━━━━━ Text extract

215 Conn. 49 | Conn. | 1990

Peters, C. J.

In this administrative appeal, the sole issue is whether the trial court erred in concluding that the defendant, Brian Lensink, commissioner of mental retardation, has sustained his burden of rebutting *50the presumption of prejudice created by an ex parte submission of documents to an administrative hearing officer. These proceedings are the aftermath of our judgment in the first appeal taken by the plaintiff, Mark Martone, in which we ordered a remand for an evidentiary hearing to determine whether the plaintiff had been irreparably prejudiced by the improper submission. Martone v. Lensink, 207 Conn. 296, 307, 541 A.2d 488 (1988) (Martone I). We transferred to this court the plaintiffs present appeal from the trial court’s judgment in favor of the defendant. Practice Book § 4023. We find no error.

━━━━━━━━━━

* _Required actions_:
1. Display each line of the rows that contains the string "with", treating uppercase and lowercase letters as distinct.
2. Continue the court opinion on the administrative appeal from the point at which it stops.

━━━━━ Records provided

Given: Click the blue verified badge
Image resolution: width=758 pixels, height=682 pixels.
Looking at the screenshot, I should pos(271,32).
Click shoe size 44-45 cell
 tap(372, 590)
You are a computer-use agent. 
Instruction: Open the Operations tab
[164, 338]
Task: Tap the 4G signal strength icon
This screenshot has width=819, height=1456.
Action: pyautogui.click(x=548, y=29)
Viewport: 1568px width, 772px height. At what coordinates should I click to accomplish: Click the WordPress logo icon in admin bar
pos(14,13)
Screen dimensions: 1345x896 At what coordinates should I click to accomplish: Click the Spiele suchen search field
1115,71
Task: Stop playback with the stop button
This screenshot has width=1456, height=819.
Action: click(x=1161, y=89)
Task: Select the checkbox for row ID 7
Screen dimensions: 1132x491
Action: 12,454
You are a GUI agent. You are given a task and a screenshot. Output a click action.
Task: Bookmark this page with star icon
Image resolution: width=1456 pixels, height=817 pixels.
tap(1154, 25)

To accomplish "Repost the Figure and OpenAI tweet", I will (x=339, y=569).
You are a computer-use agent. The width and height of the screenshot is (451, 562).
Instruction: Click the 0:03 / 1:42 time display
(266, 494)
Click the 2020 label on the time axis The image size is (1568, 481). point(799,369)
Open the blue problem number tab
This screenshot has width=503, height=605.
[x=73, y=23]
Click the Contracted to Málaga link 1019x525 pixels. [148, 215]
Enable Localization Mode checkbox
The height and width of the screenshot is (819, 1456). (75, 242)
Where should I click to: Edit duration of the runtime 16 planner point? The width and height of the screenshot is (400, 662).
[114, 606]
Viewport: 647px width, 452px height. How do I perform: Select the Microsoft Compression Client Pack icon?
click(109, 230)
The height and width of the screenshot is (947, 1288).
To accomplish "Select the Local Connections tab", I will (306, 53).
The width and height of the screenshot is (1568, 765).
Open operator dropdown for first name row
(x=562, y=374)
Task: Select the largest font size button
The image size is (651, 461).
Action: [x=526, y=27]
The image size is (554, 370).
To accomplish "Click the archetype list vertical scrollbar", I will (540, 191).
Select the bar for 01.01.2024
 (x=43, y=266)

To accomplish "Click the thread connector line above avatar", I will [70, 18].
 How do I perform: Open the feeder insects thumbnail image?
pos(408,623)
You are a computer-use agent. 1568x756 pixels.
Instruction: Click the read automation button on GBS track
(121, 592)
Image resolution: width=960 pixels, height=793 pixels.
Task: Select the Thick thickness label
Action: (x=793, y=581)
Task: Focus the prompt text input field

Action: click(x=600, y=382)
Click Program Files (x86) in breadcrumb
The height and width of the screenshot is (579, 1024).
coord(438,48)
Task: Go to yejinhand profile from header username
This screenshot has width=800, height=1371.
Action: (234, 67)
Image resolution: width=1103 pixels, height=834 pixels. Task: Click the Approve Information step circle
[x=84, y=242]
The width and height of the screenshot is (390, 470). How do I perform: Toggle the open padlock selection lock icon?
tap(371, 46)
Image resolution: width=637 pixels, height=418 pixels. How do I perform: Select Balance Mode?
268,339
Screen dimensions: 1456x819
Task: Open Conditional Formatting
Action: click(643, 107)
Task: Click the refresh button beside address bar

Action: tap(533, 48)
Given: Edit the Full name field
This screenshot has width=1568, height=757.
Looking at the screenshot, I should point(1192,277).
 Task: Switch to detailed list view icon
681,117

━━━━━━━━━━

* _The replies_:
1.
Task: Stop playback with the stop button
Task: Bookmark this page with star icon

2.
The underlying history of this case is fully set out in Martone I. After an administrative hearing, a hearing officer determined that, despite the plaintiff’s objection, the department of mental retardation had acted in his best interest in transferring him to a different group home. Id., 298. In her findings of fact and conclusions of law, the hearing officer noted that she had received, but had not considered, four documents submitted to her, ex parte, subsequent to the conclusion of the hearing. Id. The plaintiff unsuccessfully moved for administrative reconsideration, and lost the administrative appeal in the Superior Court that he brought pursuant to General Statutes § 4-183 (a).1 That court determined that the plaintiff had not sustained his burden of showing that the ex parte communication had prejudiced his rights. Id., 300.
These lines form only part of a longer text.